Rewrite all the material below, replacing "Expand" with "Open" and leaving everything else as it is.

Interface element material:
───

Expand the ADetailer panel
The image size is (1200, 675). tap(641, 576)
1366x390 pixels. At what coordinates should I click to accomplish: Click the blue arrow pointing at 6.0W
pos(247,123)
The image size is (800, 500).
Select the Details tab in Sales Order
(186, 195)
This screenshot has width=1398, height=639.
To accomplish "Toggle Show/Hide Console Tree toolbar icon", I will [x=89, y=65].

───

Solution for this exercise
Open the ADetailer panel
The image size is (1200, 675). tap(641, 576)
1366x390 pixels. At what coordinates should I click to accomplish: Click the blue arrow pointing at 6.0W
pos(247,123)
The image size is (800, 500).
Select the Details tab in Sales Order
(186, 195)
This screenshot has width=1398, height=639.
To accomplish "Toggle Show/Hide Console Tree toolbar icon", I will [x=89, y=65].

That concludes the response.